Le silence, pour Madeleine, n'est pas d'abord absence de bruit, mais écoute de la Parole de Dieu. Faire silence, c'est écouter Dieu quand il parle et il parle partout : dans la prière, dans l'Église et dans le monde où il nous appelle.

"Le silence n'est pas évasion mais rassemblement de nous-mêmes au creux de Dieu ..."
("La sainteté des gens ordinaires", tome VII des Œuvres Complètes, Nouvelle Cité 2009, p168)
 
Ce n'est pas pour que nous nous taisions que le silence existe. Dans ce cas, il ressemblerait fort au mutisme qui n'a jamais été autre chose qu'une infirmité chez des êtres auxquels Dieu a donné la parole, vraisemblablement pour parler.
("La Joie de croire", Seuil, coll. "Livre de Vie", 1995 - p120)
 
Quand nous avons la possibilité de faire vraiment silence, nous ne devons pas passer à côté, car sans pauses de vrai silence, très vite, on ne sait plus ce que c'est.
("La Joie de croire", Seuil, coll. "Livre de Vie", 1995 - 125-126)
 
Faire silence, c'est écouter Dieu ; c'est supprimer
tout ce qui nous empêche d'écouter ou d'entendre Dieu (...).
C'est écouter Dieu partout où il exprime sa volonté, dans la prière et ailleurs que dans la prière proprement dite.
("La Joie de croire", Seuil, coll. "Livre de Vie", 1995 - p120)
 
Il nous faut le silence pour faire la volonté de Dieu, le silence prolongé par cette autre disposition de nous-même que nous amputons tellement…ou que nous méprisons par ignorance : le recueillement.
Il nous faut " recueillir " les traces, les indices, les invitations, les ordres de la volonté de Dieu, comme le cultivateur recueille sa récolte dans la grange, comme le savant recueille le fruit d'une expérience.
("La Joie de croire", Seuil, coll. "Livre de Vie", 1995 - p120)

Il me paraît impossible d'envisager une vie évangélique sans vouloir et sans savoir qu'elle doit être une vie de silence.
("La Joie de croire", Seuil, coll. "Livre de Vie", 1995 - p121)

Si nous attendons le silence pour prier, nous risquerons de prier rarement ; ou bien si nous prions, ce ne sera pas dans la part du monde la plus dépourvue de prière, celle des grandes villes où le travail comme le plaisir s'unissent contre le silence.
("La Joie de croire", Seuil, coll. "Livre de Vie", 1995 - p119)

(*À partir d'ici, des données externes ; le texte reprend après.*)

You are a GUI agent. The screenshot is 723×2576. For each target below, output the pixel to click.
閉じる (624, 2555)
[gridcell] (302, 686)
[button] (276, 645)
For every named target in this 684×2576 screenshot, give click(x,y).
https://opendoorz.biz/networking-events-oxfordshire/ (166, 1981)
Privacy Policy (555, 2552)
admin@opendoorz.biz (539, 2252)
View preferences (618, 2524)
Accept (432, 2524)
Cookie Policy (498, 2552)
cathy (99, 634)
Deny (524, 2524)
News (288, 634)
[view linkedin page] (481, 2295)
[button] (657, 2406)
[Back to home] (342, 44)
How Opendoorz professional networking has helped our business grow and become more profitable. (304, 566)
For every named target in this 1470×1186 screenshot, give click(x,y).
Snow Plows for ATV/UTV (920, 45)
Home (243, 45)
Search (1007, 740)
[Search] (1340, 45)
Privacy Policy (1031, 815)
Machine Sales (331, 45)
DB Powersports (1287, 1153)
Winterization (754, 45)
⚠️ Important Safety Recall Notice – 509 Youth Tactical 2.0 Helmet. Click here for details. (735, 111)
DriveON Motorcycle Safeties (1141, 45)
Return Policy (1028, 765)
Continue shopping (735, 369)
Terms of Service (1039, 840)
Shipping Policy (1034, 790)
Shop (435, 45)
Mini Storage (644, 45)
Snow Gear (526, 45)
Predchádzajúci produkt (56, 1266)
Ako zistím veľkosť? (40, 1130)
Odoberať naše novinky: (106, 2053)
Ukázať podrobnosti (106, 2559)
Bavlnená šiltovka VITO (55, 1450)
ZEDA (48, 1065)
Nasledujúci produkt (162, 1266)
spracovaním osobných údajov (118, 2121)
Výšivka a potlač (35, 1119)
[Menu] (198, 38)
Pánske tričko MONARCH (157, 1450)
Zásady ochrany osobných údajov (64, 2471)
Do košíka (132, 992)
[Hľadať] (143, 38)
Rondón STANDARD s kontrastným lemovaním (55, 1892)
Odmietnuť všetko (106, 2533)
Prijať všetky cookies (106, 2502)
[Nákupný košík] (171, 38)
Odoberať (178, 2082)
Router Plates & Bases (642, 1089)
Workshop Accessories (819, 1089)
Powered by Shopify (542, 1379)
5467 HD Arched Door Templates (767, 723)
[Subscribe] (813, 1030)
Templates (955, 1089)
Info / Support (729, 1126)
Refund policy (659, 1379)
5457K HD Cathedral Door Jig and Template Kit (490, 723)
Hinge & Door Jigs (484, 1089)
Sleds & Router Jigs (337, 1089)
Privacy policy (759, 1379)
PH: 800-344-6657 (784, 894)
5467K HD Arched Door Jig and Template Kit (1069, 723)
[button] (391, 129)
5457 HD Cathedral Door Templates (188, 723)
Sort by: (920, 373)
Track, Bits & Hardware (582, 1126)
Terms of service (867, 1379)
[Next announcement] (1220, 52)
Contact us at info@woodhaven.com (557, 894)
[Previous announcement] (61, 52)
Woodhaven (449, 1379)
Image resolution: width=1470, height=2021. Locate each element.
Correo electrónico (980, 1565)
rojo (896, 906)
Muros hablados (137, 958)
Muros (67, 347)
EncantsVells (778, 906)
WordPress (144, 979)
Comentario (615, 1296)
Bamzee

Le silence ne nous manque pas, car nous l'avons. Le jour où il nous manque, c'est que nous n'avons pas su le prendre.
Tous les bruits qui nous entourent font beaucoup moins de tapage que nous-mêmes.
Le vrai bruit, c'est l'écho que les choses ont en nous. Ce n'est pas de parler qui rompt forcément le silence. Le silence est la place de la Parole de Dieu et si, lorsque nous parlons, nous nous bornons à répéter cette parole, nous ne cessons pas de nous taire.
("La sainteté des gens ordinaires", tome VII des Œuvres Complètes, Nouvelle Cité 2009, p24)

Une journée pleine de bruits et de voix peut être une journée de silence si le bruit devient pour nous écho de la présence de Dieu.
("La sainteté des gens ordinaires", tome VII des Œuvres Complètes, Nouvelle Cité 2009, p166)
 
Le silence, c'est quelquefois se taire, mais le silence c'est toujours écouter. Une absence de bruit qui serait vide de notre attention à la parole de Dieu ne serait pas silence.
("La sainteté des gens ordinaires", tome VII des Œuvres Complètes, Nouvelle Cité 2009, p166)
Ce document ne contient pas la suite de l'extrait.